Pressure on for LA to deliver in 2028
MANILA, Philippines — The Olympic flag arrived under bright skies Monday in Los Angeles, where officials now have four short years to organize a Games capable of rivaling the widely praised Paris edition in a notoriously traffic-clogged metropolis.
Los Angeles Mayor Karen Bass landed in a plane emblazoned with palm trees and the logo “LA 2028,” and crossed the tarmac holding the five-ringed banner, accompanied by several US athletes.
“We feel the pressure to make sure that our city and our region is prepared and ready,” she told reporters.
“We have the flag now. It’s on us.

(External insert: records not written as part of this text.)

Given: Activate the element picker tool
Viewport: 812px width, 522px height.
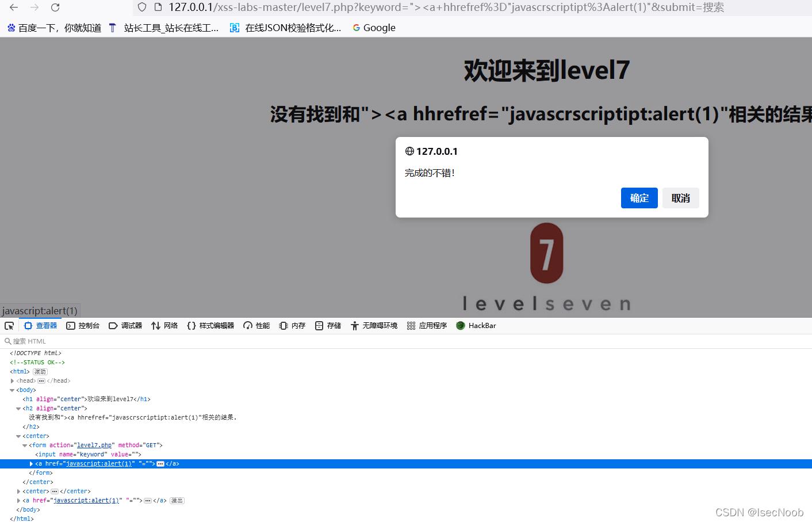Looking at the screenshot, I should (x=9, y=325).
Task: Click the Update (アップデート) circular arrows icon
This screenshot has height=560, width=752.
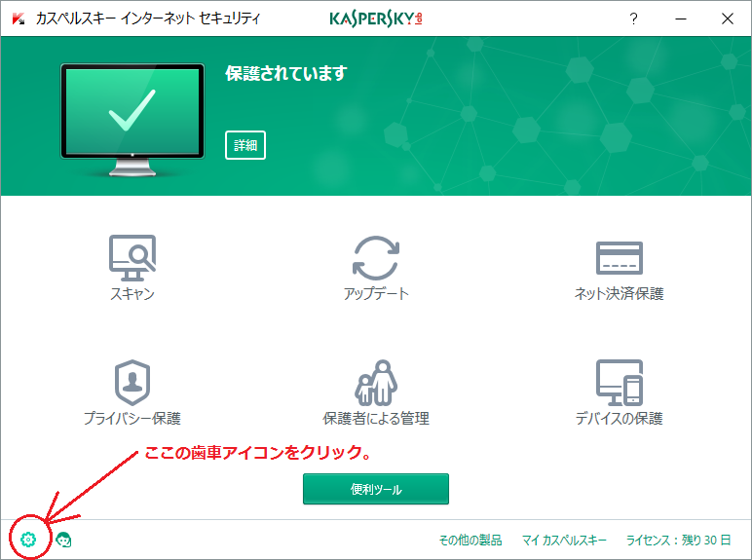Action: (376, 258)
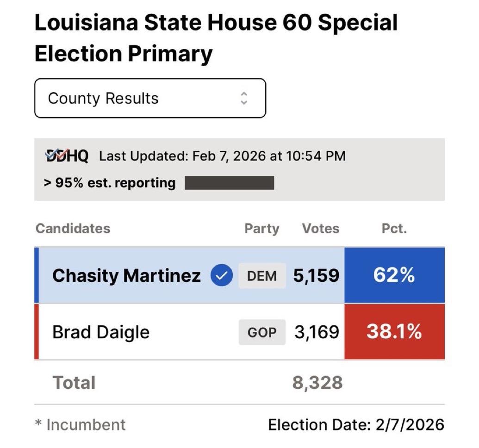Click the Last Updated timestamp text
The width and height of the screenshot is (479, 448).
[222, 156]
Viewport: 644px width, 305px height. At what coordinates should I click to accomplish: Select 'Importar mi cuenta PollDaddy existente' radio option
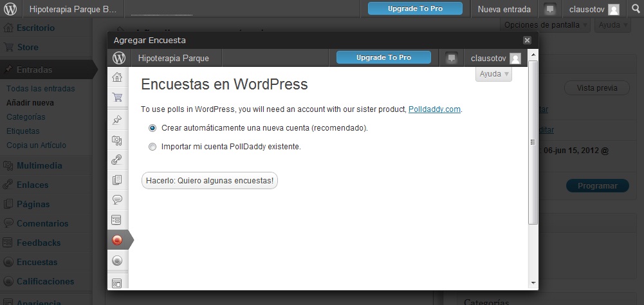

We got a lot of work to do Los Angeles,” Bass added.
A timely reminder of potential unique challenges came moments before her plane landed, as a 4.6-magnitude earthquake shook Los Angeles.
“Making sure that we are prepared for events like an earthquake” will be key to infrastructure plans, she said. “But also now we have climate events that we never thought about impacting our region, that we have to be prepared for as well.”
Still, the biggest challenge will inevitably be transport.
In Paris for the closing ceremony last weekend, Bass outlined plans for Los Angeles to deliver a “no-car Games.”
In a city addicted to private vehicles, where gigantic freeways criss-cross the urban sprawl and traffic jams are a daily inevitability, that pledge is ambitious.
“I’m skeptical we’ll actually achieve that, but I know we’re going to try,” said James Moore, an industrial and systems engineering professor at University of Southern California.
Los Angeles does have a subway network, but at just five-and-a-half lines and relatively infrequent service, it is tiny for the region’s 10 million residents.
Authorities plan to bring in 3,000 buses, borrowed from all over the country, and to create dedicated road lanes for them.
Public transport will receive priority over private cars, which will not be banned.
Not all Olympic sites are expected to have parking.
The last time Los Angeles hosted the Olympics, in 1984, many residents left the city, averting a traffic nightmare.